TASK TO COMPLETE → Please echo the records below word for word, omitting the pictures.

INPUT MATERIAL →
◇ ◇ ◇ ◇ ◇ ◇ ◇

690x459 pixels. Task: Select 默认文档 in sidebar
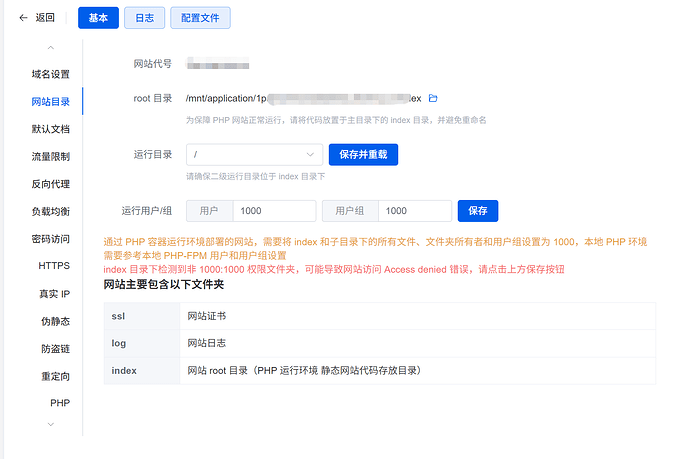coord(51,129)
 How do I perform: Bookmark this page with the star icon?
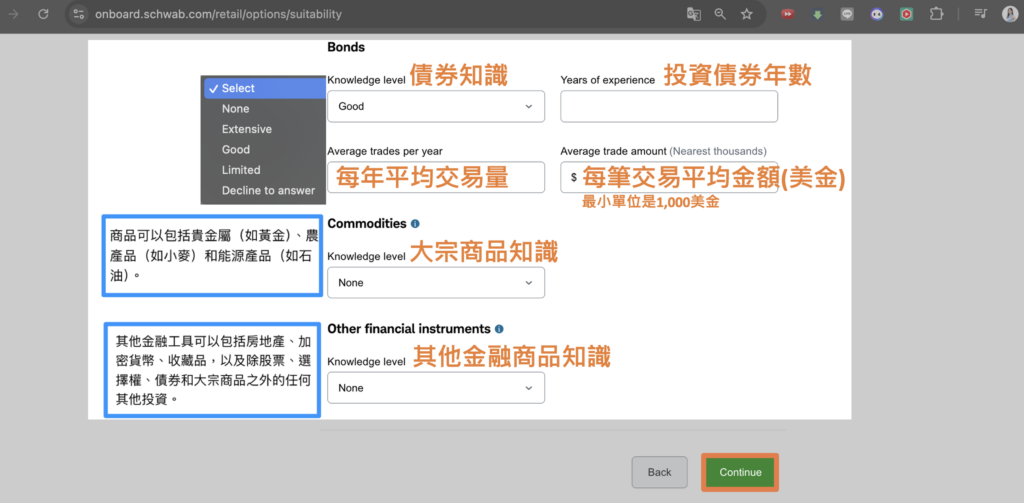(x=747, y=14)
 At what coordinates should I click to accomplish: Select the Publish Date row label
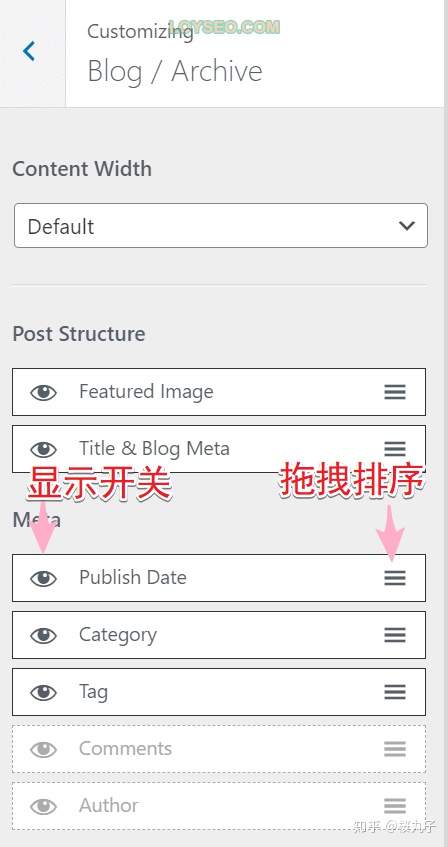click(133, 577)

◇ ◇ ◇ ◇ ◇ ◇ ◇

EXPECTED ANSWER →
690x459 pixels. Task: Select 默认文档 in sidebar
coord(51,129)
 How do I perform: Bookmark this page with the star icon?
(x=747, y=14)
 At what coordinates should I click to accomplish: Select the Publish Date row label
click(133, 577)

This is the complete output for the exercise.